Companies are offering higher salaries, better benefits and flex-time to attract workers away from competitors or into new sectors of the economy.
Abortion has resulted in a demographic nightmare for the island nation.
It is the first nation to register more annual deaths than births and, by 2030, the National Institute of Population and Social Security Research estimates the Japanese workforce will shrink 20 percent.
With fewer babies born over the years, the agency says 40 percent of Japan’s population will be 65 or older by 2050 — more than doubling the current ratio.
Barry McLerran, producer of "Demographic Winter," a documentary on underpopulation problems, sees the abortion-underpopulation problem playing out in Russia as well.

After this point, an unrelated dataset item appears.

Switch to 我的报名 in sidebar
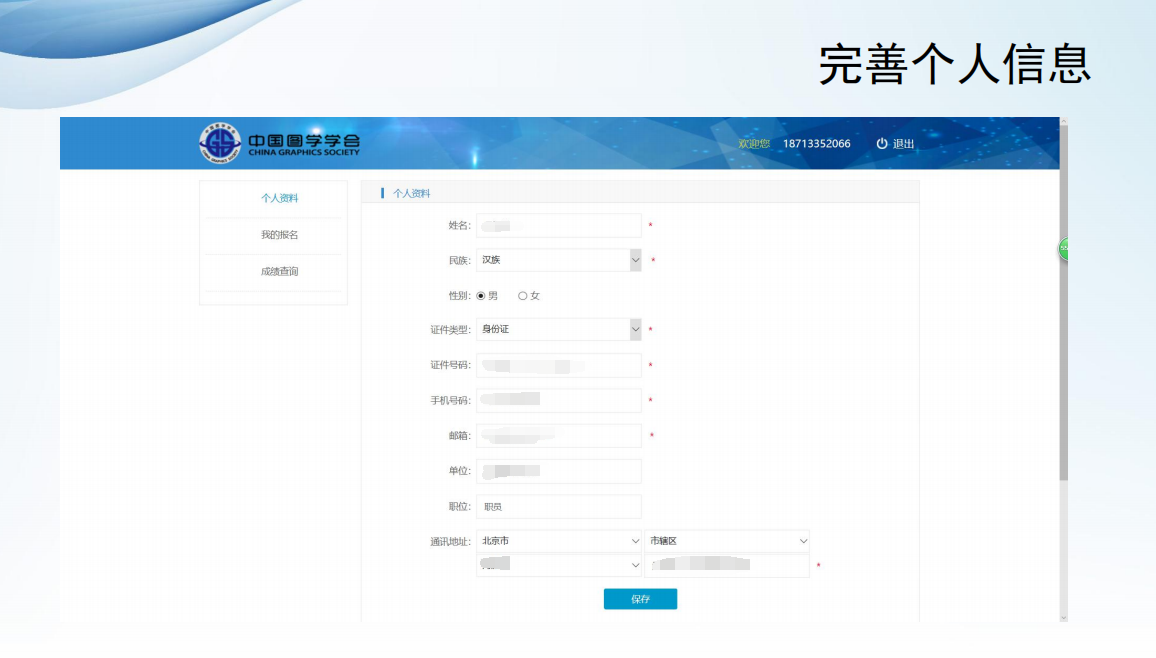 (x=279, y=235)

The nation doesn’t have enough workers to keep its economy strong and he says that may have contribute to its recent actions in Georgia.
"Russia has one of the lowest birth rates in the world at 1.17 children per woman," he told LifeNews.com. "A nation needs a birth rate of 2.1 just to replace current population."
"Because of its low birth rate and early deaths — due to disease and other factors — Russia is losing approximately 750,000 people a year," he explained.
Most demographers generally believe that Russia’s current population of 144 million will fall to 115 million by 2050. But Murray Feshbach, with the Woodrow Wilson International Center for Scholars, thinks Russia’s population will drop to 101 million and could go as low as 77 million by mid-point in this century.